Pace interroga Proietti sul futuro dell’elisoccorso umbro

Pace interroga Proietti sul futuro dell’elisoccorso umbro

Giunta: interlocuzione con Toscana per potenziare il servizio

L’Assemblea legislativa dell’Umbria ha visto oggi la discussione dell’interrogazione a risposta immediata sulla collaborazione tra Umbria e Toscana per il servizio di elisoccorso, promossa da Eleonora Pace (FdI), con il sostegno di Matteo Giambartolomei (FdI) e Donatella Tesei (Lega). La consigliera ha chiesto alla presidente della Giunta, Stefania Proietti, chiarimenti sulle intenzioni della Regione dopo il ritiro del protocollo con la Toscana, se si manterrà un modello di collaborazione nelle zone di confine o se l’approccio sarà rivisto radicalmente, e quali garanzie saranno offerte per preservare l’autonomia del servizio umbro.

Secondo quanto riportato da fonte Acs, Pace ha sottolineato come il protocollo originario del 22 luglio avesse suscitato preoccupazioni sulla possibile riduzione dell’autonomia dell’elisoccorso “Nibbio”, sospeso poi dal Consiglio regionale toscano. La Giunta umbra ha formalmente ritirato la delibera il 31 luglio, citando la necessità di integrazioni. Fino a febbraio 2024, il servizio condiviso con le Marche aveva mostrato criticità operative e costi elevati. Dall’attivazione del servizio ‘Nibbio’ a fine febbraio 2024 fino a luglio 2025, gli interventi registrati sono stati 498, evidenziando il ruolo strategico del servizio per i cittadini umbri.

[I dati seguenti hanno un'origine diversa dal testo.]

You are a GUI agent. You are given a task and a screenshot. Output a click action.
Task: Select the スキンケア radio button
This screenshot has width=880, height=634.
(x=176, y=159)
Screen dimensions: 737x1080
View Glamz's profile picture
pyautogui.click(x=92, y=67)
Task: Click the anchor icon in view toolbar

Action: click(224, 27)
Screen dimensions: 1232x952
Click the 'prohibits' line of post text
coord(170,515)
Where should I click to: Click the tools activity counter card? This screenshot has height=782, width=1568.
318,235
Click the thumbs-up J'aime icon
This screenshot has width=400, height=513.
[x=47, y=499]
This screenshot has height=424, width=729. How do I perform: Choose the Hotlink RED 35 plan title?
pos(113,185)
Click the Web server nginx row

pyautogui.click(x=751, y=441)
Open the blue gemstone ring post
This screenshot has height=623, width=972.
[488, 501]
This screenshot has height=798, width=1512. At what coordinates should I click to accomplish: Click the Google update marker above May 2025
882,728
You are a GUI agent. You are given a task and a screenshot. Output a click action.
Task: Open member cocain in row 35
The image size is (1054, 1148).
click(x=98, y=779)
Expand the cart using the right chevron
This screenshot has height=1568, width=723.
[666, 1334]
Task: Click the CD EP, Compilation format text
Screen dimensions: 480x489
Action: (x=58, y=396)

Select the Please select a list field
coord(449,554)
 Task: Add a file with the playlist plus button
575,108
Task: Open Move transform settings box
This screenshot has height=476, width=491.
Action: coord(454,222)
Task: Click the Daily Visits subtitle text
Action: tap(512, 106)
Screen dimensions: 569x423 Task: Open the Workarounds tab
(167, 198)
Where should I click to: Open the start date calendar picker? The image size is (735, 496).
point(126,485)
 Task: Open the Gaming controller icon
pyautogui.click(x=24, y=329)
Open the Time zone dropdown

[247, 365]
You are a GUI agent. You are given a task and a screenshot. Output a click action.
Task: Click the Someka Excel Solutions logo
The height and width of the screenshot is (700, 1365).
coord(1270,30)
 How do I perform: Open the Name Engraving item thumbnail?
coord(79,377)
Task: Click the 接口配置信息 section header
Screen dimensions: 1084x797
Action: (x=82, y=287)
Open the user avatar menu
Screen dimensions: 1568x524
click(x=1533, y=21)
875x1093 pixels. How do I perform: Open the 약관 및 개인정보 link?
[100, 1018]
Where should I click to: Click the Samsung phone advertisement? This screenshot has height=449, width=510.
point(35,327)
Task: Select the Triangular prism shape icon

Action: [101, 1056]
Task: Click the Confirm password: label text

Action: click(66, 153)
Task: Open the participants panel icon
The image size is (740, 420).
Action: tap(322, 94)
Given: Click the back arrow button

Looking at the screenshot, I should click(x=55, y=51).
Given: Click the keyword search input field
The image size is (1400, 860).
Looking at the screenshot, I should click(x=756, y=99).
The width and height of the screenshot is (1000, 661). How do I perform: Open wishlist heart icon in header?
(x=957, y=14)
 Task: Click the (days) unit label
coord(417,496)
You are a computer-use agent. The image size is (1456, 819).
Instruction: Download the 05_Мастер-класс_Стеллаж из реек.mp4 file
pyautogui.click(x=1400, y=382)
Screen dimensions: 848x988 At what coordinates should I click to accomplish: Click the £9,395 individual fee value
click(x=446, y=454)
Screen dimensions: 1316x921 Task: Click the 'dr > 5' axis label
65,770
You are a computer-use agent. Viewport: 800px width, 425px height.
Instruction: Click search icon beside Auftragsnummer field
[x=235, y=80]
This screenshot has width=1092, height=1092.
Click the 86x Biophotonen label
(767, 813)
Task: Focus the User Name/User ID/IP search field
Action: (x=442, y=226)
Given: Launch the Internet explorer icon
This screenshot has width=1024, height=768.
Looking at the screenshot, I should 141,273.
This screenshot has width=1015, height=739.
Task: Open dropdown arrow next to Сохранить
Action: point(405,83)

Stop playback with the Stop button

La presidente Proietti ha chiarito che l’obiettivo resta il potenziamento del servizio, soprattutto nelle zone di confine, e che l’intesa con la Toscana punta a ottimizzare la collaborazione senza limitare l’autonomia regionale. L’interlocuzione prosegue informalmente, in attesa delle elezioni regionali, per affrontare vari temi, non solo l’elisoccorso. Il protocollo, ha aggiunto, è pensato per migliorare la tempestività e l’efficacia degli interventi, soprattutto in aree con orografia complessa, garantendo assistenza rapida e salvando vite umane.

In replica, Pace ha espresso insoddisfazione, criticando la definizione di “potenziamento” usata dalla Giunta e sollecitando maggiore chiarezza per evitare compromissioni di un servizio conquistato nella legislatura precedente.